The Gram-negative bacterial genus Bartonella currently comprises roughly two dozen identified species, about half of which are known to infect humans. However, the clinical implications of many of these human infections are poorly understood, and it is possible that some of the species are non-pathogenic, at least in immunocompetent people. Until around 15 years ago, only three human diseases were recognized as clearly attributable to Bartonella organisms: cat scratch disease (CSD, also sometimes referred to as cat scratch fever), caused by B. henselae; Carrion's disease, caused by B. bacilliformus (and limited to South America); and trench fever, caused by B. quintana. More recently, however, additional pathogenic Bartonella species have been discovered. The full clinical spectrum of all Bartonella infections remains to be elucidated, but includes conditions as diverse as hepatitis, endocarditis, encephalopathy, and meningoencephalitis.
Bartonella are intracellular parasites that generally show preference for erythrocytes and endothelial cells in humans. The organisms are found in a wide range of both wild and domestic mammals, including cattle, rodents, dogs, and cats. The various Bartonella species appear to be adapted to specific hosts. Cats are the main reservoir for B. henselae, which causes approximately 20,000 reported cases of cat scratch disease per year in the United States. (As with many reportable diseases, however, the true incidence of CSD is underreported and generally believed to be considerably higher.) Bartonella are also found in numerous arthropods, including fleas (a known vector of CSD), biting flies, lice, and ticks.
The evidence for ticks as vectors of Bartonella organisms is circumstantial but fairly strong. Recent studies in both the United States and Europe have found that Ixodes ticks harbor B. henselae in addition to Borrelia, Babesia and Anaplasma organisms; in fact, a 2004 PCR analysis of I. Scapularis ticks in New Jersey discovered that a higher percentage of ticks were infected with B. henselae than any of these other pathogens. In addition, B. henselae has been detected in the spinal fluid of patients co-infected with Borrelia burgdorferi, the agent of Lyme disease. However, the ability of Ixodes ticks to actually transmit B. henselae has not been specifically demonstrated.

■ Provided material ■
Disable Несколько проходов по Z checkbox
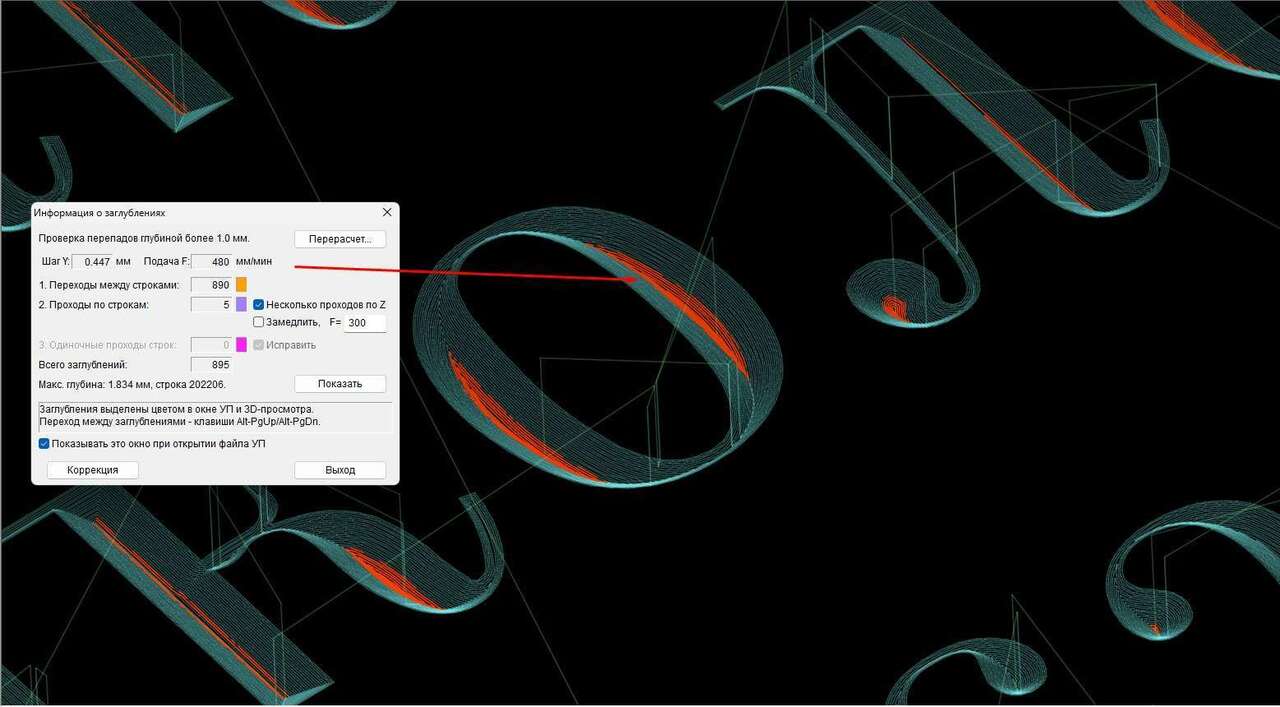Screen dimensions: 1280x707 pos(259,305)
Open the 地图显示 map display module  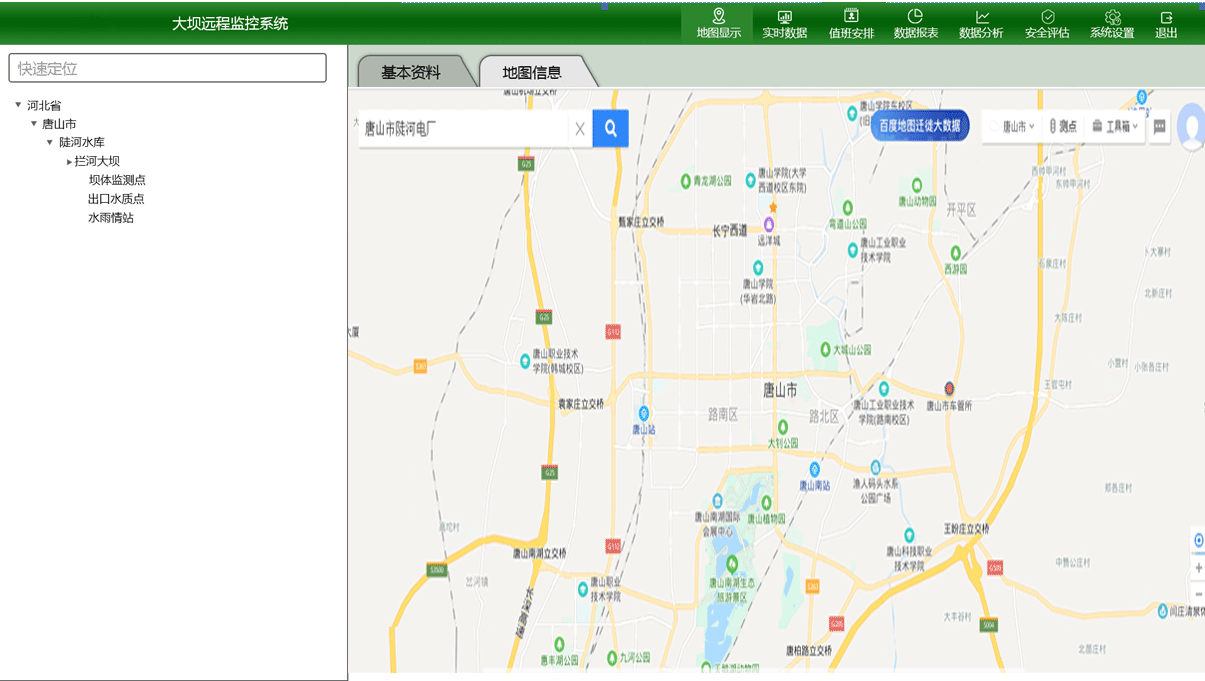coord(718,24)
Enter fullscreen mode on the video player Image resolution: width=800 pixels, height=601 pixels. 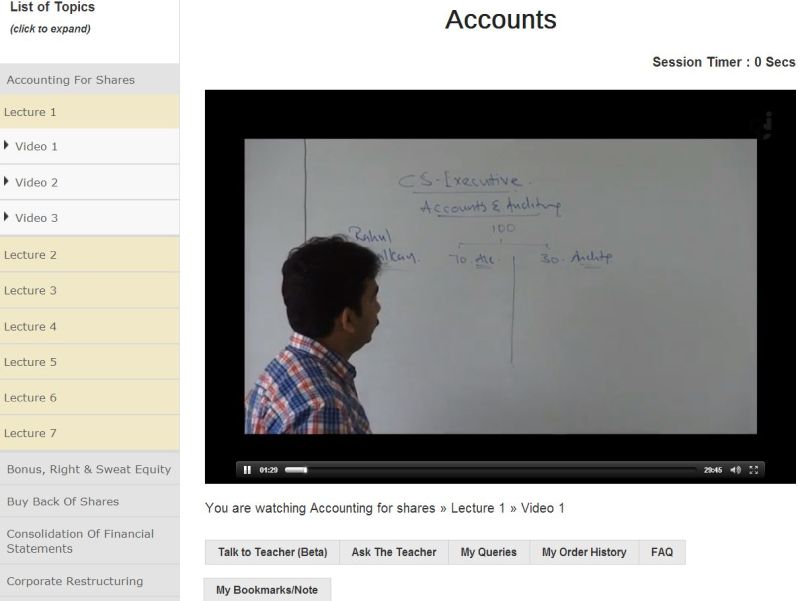754,470
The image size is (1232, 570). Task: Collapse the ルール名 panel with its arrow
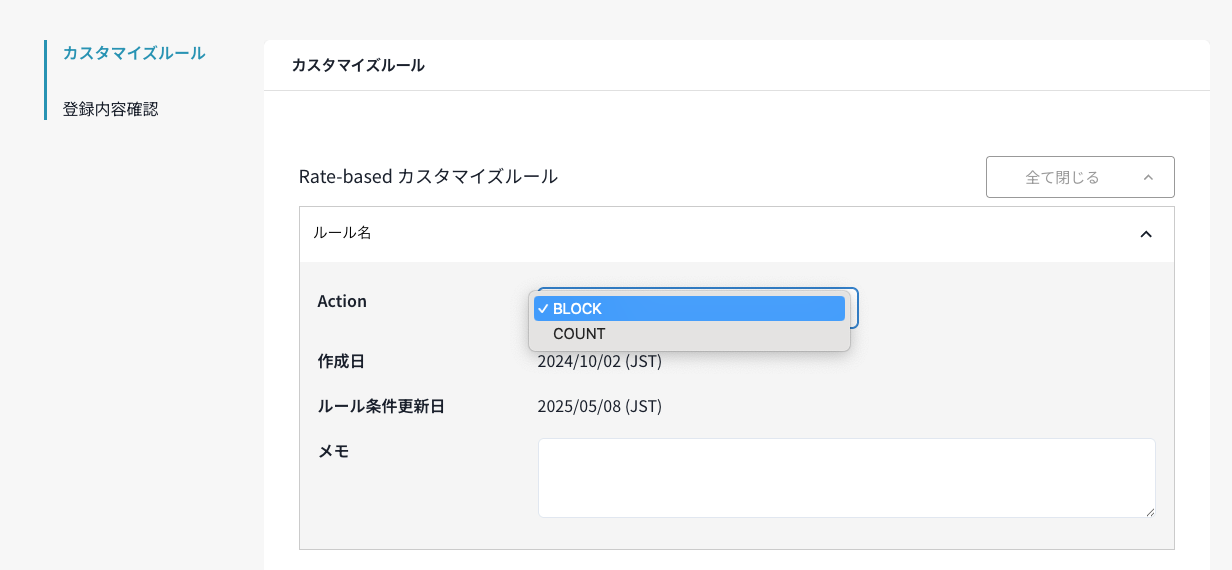pyautogui.click(x=1146, y=234)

■ Tasks to complete ■
A. Transcribe the Bartonella passage from "Bartonella are intracellular" up to and including "lice, and ticks.".
B. Can you turn the paragraph of the Bartonella passage that begins "Bartonella are intracellular parasites" into a short bulleted list that keeps its main facts?
The data has nothing to do with the Bartonella passage.

■ Task answers ■
A.
Bartonella are intracellular parasites that generally show preference for erythrocytes and endothelial cells in humans. The organisms are found in a wide range of both wild and domestic mammals, including cattle, rodents, dogs, and cats. The various Bartonella species appear to be adapted to specific hosts. Cats are the main reservoir for B. henselae, which causes approximately 20,000 reported cases of cat scratch disease per year in the United States. (As with many reportable diseases, however, the true incidence of CSD is underreported and generally believed to be considerably higher.) Bartonella are also found in numerous arthropods, including fleas (a known vector of CSD), biting flies, lice, and ticks.

B.
- In humans, Bartonella are intracellular parasites that generally favor erythrocytes and endothelial cells.
- They occur in many wild and domestic mammals, including cattle, rodents, dogs, and cats. The various species appear adapted to specific hosts.
- Cats are the main reservoir for B. henselae. It causes about 20,000 reported cases of cat scratch disease (CSD) per year in the United States. The true incidence is believed to be considerably higher because of underreporting.
- Bartonella are also found in arthropods: fleas (a known CSD vector), biting flies, lice, and ticks.